The Chemical Degradation of a Humic Acid

Abstract

A humic acid (HA) extracted from the A1 horizon of a Brunizem soil was degraded in the unmethylated and methylated form by sequential reaction with oxidants of increasing strength. The HA was first oxidized with alkaline cupric oxide; the products were then further degraded by oxidation with first alkaline KMnO4 and then with H2O2 in alkaline solution. Unmethylated HA was also degraded by Na-amalgam reduction. The degradation products were extracted into organic solvents, methylated, and separated by preparative gas chromatography into relatively pure components which were analyzed by mass spectrometry and micro-i.r. spectrophotometry.

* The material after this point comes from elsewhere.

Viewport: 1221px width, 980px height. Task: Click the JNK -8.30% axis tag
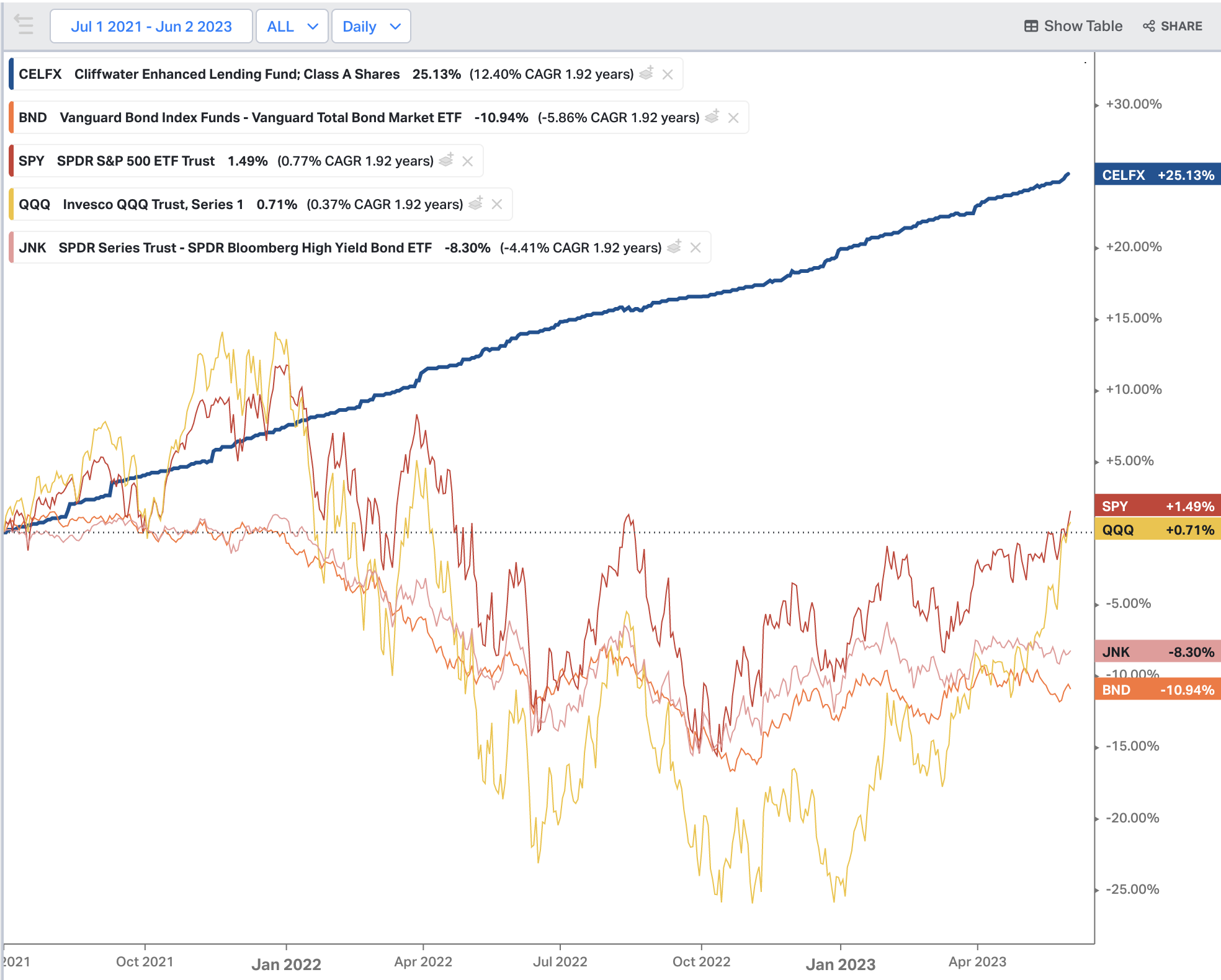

A matching of the mass and i.r. spectra and gas chromatographic retention times of the isolated components with those of authentic specimens led to their identification.The experimental data show that the HA contains a relatively easily degradable portion, which comprises guaiacyl and syringyl units and which may be lignin-derived (about 10% of the total weight). This material is degraded by CuO–NaOH oxidation and Na-amalgam reduction. The bulk of the HA structure, however, consists of a more condensed, chemically complex "core", which degrades on more drastic oxidation into complex phenolic and benzenepolycarboxylic acids. It is likely that the "core" originates in part from condensed lignin and in part from products of microbial synthesis. Of the methods investigated, the CuO–NaOH and the KMnO4 oxidation of methylated HA appear most promising for providing information on the chemical structure of the HA.